According to an anonymous source who provided purported court documents in the case relating to Kuehl being tipped off to KFI reporter Steve Gregory, the investigation definitely has legs.
Gregory appeared during the 5 PM hour of the John and Ken Show Thursday, immediately after meeting his anonymous source in a parking lot “at an undisclosed location” and read the content of two text messages sent to Sheila Kuehl late at night on September 13, 2022, the night before the search warrants were executed.
A text message dated September 13, 2022 at 10:17 p.m. from Kuehl’s chief of staff, Lisa Mandel, to Kuehl and her friend Tori Osborn (who was pictured with Kuehl the next morning in front of Kuehl’s home) reads, according to Gregory:
Just got a call from Dawn Harrison. She’s been informed that the sheriff may have obtained a search warrant for your home and Patti G’s.
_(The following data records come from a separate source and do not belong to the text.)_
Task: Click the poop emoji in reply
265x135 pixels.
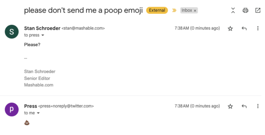Action: [x=27, y=123]
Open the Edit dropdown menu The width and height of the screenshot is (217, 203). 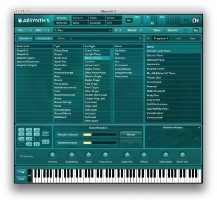(x=43, y=30)
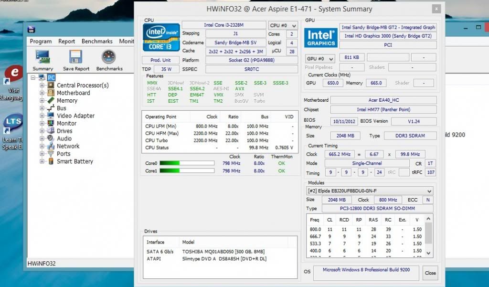Click the Intel Graphics logo
The height and width of the screenshot is (287, 489).
321,38
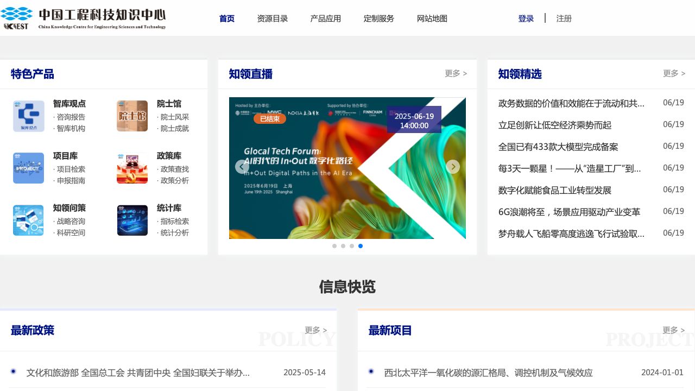This screenshot has width=695, height=391.
Task: Advance the carousel with the next arrow
Action: pos(453,167)
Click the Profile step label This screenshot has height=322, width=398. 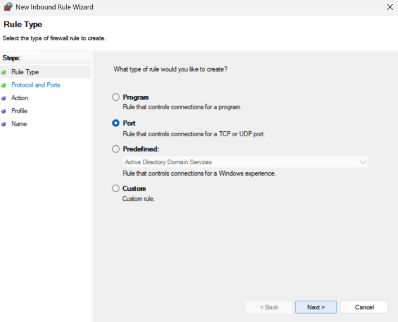pos(19,111)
I told her this was last week’s news. She wanted to make sure you were aware. Per the informant, the warrant is for 7 a.m. tomorrow. Let me know if you want me to do anything. It may still be a hoax, but then again, you never know. Feel free to call any time.
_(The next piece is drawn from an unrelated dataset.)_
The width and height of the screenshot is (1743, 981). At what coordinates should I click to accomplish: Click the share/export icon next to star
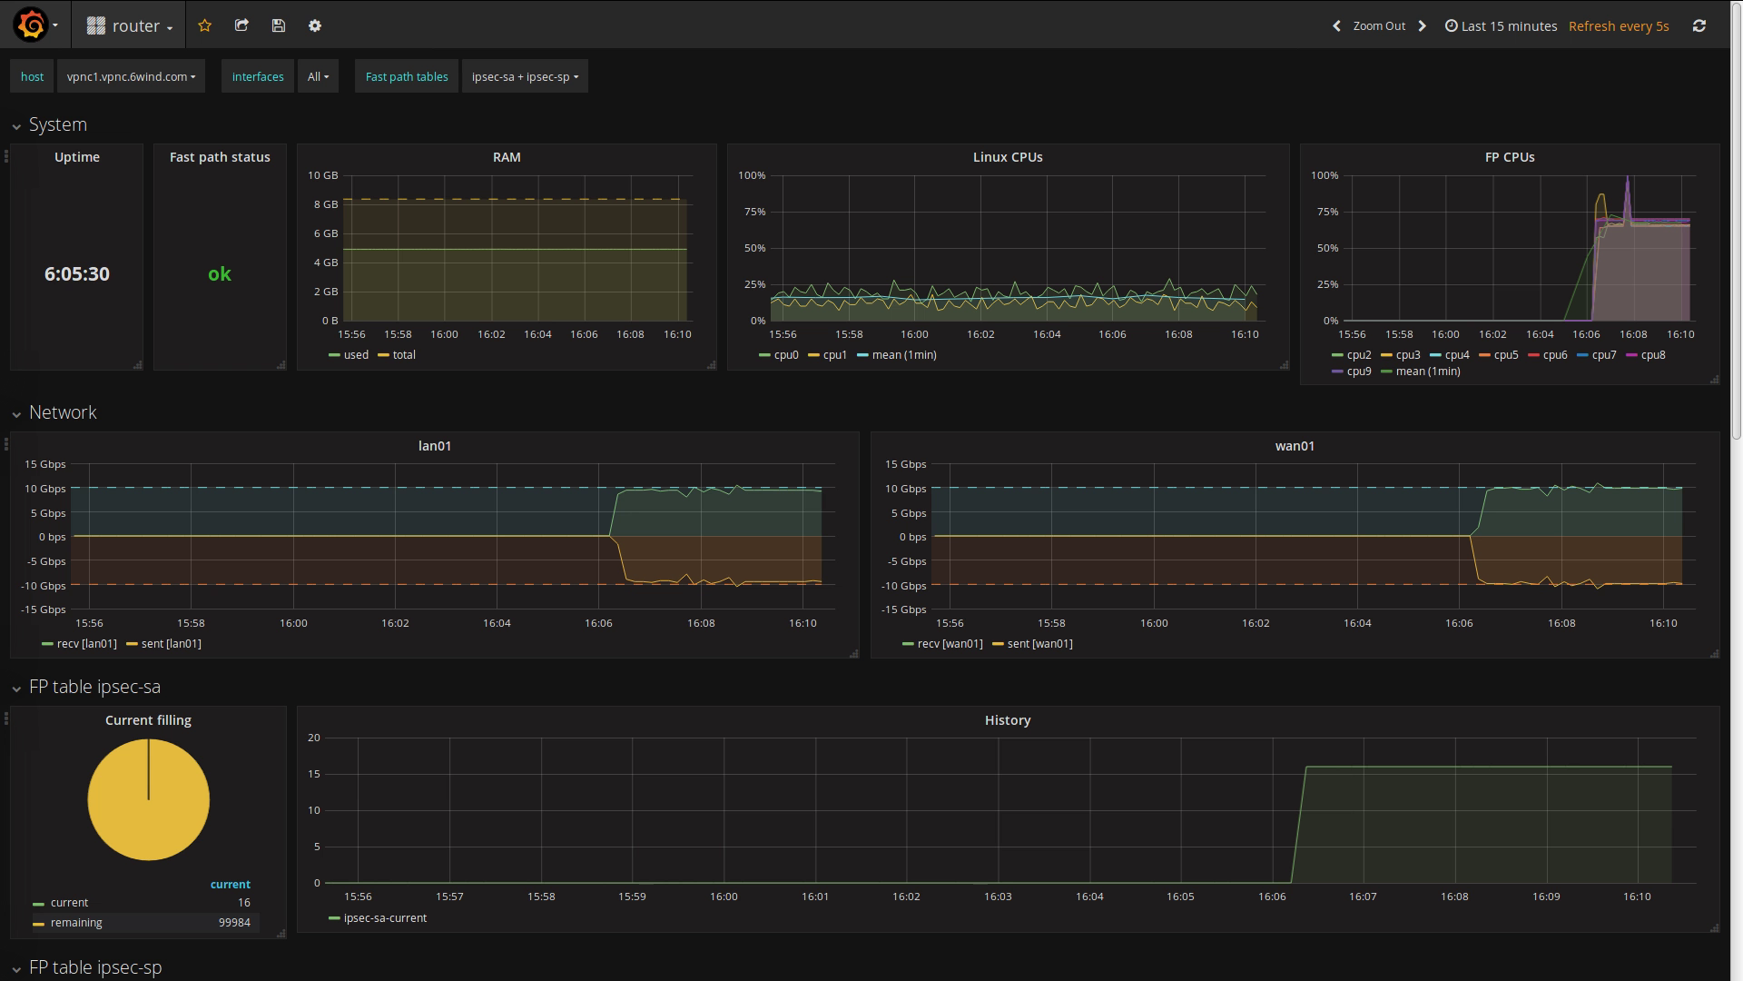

Dawn Harrison is acting county counsel for the County of Los Angeles, so is the attorney for the entire Board of Supervisors as a whole. When Mandel says “I told her this was last week’s news,” she is likely referring to “the LA Times” tipping Kuehl off the week before, as Kuehl referenced in that infamous live interview.
Then Harrison herself allegedly texted Kuehl at 11:41 p.m. that night. According to the document Gregory read, that text message said:
Got it. This was the first my team had heard of it. Max called CoCo tonight with his “intel.” Just wanted to make sure you were aware. Should anything come of this in the morning, Cheryl O’Connor is on standby. If you need her, she will be there.
“Max” is Max Huntsman, the County Inspector General, and Gregory reports that “CoCo” is “county counsel.” Cheryl O’Connor is legal counsel for Kuehl’s Supervisor office, referenced above.
Gregory reported that the document states that there are “25 different text messages relating to the above topic and two voicemails, also on the evening of September 13th, 2022. Both stated she had an urgent matter she needed to discuss with Supervisor Kuehl.”
According to investigators Gregory spoke with, if these text messages are authentic they depict felonious criminal conduct.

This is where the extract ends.